Day 8 Hard Distributed Systems Messaging Kafka / SQS Delivery / Backpressure / DLQ

Message Queues — Async Is the Price of Decoupling, and Its Entire ValueKafka vs RabbitMQ vs SQS · Delivery Semantics · Backpressure · Dead Letter Queue

Problem & Constraints

Design an e-commerce order event bus: when a user places an order, the order service emits an order.created event consumed independently by 5 downstreams—inventory decrement, loyalty points, recommendation updates, data-warehouse ingestion, and fraud audit. These downstreams process at wildly different speeds: inventory takes 2ms, the warehouse takes 200ms per batched record.

Hard constraints:

Scale: 50M orders/day, peak 500K events/s (including downstream fan-out).
No lost orders: dropping one order event = money that won't reconcile.

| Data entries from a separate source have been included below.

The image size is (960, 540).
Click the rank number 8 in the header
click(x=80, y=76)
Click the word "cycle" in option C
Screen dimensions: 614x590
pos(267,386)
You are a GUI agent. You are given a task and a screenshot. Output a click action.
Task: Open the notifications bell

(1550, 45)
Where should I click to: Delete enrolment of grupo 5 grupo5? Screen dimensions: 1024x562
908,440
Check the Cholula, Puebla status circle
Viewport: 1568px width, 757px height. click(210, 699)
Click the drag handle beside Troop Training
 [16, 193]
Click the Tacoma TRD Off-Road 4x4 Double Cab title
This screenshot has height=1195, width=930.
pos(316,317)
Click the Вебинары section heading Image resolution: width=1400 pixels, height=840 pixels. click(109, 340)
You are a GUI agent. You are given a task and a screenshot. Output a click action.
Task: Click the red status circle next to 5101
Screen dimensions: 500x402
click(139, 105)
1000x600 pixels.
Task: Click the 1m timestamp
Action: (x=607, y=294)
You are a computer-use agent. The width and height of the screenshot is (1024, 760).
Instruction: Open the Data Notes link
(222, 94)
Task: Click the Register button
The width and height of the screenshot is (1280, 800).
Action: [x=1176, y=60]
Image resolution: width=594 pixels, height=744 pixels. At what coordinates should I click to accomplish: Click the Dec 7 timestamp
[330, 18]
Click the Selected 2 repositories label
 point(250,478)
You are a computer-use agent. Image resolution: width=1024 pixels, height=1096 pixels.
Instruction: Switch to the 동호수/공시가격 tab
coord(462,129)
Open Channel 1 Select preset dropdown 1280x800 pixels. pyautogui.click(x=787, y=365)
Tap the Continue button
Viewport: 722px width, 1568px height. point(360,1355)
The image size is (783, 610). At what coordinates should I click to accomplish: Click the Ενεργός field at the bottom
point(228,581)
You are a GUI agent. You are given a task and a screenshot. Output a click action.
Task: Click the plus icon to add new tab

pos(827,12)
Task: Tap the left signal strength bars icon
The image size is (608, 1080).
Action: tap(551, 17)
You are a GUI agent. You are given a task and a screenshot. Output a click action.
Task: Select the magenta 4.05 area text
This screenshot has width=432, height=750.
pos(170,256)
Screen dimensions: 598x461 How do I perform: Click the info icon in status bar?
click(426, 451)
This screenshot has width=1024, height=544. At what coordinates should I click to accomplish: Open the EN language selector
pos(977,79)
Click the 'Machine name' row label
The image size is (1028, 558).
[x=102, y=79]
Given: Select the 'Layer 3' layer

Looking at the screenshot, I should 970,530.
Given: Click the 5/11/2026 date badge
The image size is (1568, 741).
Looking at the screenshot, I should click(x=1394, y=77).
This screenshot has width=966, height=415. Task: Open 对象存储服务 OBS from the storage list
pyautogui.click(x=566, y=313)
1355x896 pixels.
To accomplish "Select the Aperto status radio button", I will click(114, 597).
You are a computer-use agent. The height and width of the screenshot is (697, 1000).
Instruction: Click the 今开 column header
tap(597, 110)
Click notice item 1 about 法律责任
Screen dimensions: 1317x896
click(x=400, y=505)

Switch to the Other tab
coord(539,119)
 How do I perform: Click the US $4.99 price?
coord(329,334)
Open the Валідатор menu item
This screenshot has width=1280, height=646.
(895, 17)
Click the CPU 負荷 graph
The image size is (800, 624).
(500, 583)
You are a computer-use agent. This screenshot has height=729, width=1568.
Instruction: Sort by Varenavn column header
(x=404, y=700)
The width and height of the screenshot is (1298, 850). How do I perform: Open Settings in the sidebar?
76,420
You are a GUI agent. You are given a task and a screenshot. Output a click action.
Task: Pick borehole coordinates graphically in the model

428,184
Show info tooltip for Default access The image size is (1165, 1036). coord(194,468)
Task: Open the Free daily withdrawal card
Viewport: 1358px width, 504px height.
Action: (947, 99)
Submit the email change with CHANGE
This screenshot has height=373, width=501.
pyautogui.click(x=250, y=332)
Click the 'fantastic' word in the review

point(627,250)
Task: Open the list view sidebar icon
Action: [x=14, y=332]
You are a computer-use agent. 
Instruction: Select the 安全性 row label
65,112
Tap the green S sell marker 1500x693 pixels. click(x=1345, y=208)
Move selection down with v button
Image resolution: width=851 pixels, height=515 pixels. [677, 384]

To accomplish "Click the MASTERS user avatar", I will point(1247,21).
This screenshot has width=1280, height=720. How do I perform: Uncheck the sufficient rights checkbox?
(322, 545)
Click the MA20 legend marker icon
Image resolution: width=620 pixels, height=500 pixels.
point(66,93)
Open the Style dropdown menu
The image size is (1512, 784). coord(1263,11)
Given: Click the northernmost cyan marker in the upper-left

Requires at-least-once delivery.
Independent scaling: the slow warehouse must not stall inventory; any downstream can crash and catch up on its backlog after recovery.
Per-order ordering: created → paid → shipped must not reorder, or the state machine breaks.
Poison-message isolation: an event that repeatedly crashes one consumer must not block the whole stream.

Today: why this scenario demands a message queue over synchronous RPC, how to choose Kafka / RabbitMQ / SQS, the essence of delivery semantics, backpressure & consumer lag, and how the DLQ contains poison messages.

High-Level Architecture

graph LR Prod["Order Service
Producer"] K["Kafka Topic
order.events
partitioned by order_id"] subgraph CG["Independent Consumer Groups (own offsets)"] C1["Inventory
fast 2ms"] C2["Loyalty Points"] C3["Recommendation"] C4["Warehouse
slow 200ms batch"] C5["Fraud Audit"] end DLQ["DLQ
order.events.dlq"] Prod -->|"ack=all
idempotent producer"| K K --> C1 K --> C2 K --> C3 K --> C4 K --> C5 C1 -.->|"retries exhausted"| DLQ C4 -.->|"poison msg"| DLQ classDef bus fill:#2a1530,stroke:#ff7ab6,color:#e8eef5 classDef dlq fill:#3a2010,stroke:#ffb450,color:#e8eef5 class K bus class DLQ dlq

Core idea: one event, many independent consumer groups, each tracking its own offset—this is pub/sub fan-out. The producer uses ack=all + idempotence to avoid loss; partitioning by order_id guarantees per-order ordering; a slow consumer's backlog affects only itself; messages whose retries are exhausted go to the DLQ without blocking the main stream.

Key Techniques

1. Selection: Log (Kafka) vs Broker (RabbitMQ) vs Managed (SQS)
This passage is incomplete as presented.